Task statement ▸ Could you copy the whole listing below exactly as written?

*** Begin section ***

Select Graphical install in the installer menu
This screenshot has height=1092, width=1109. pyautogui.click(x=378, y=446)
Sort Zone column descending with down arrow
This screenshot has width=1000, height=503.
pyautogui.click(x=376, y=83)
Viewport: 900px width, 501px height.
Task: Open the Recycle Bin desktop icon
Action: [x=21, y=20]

*** End section ***

Solution for this exercise ▸
Select Graphical install in the installer menu
This screenshot has height=1092, width=1109. pyautogui.click(x=378, y=446)
Sort Zone column descending with down arrow
This screenshot has width=1000, height=503.
pyautogui.click(x=376, y=83)
Viewport: 900px width, 501px height.
Task: Open the Recycle Bin desktop icon
Action: [x=21, y=20]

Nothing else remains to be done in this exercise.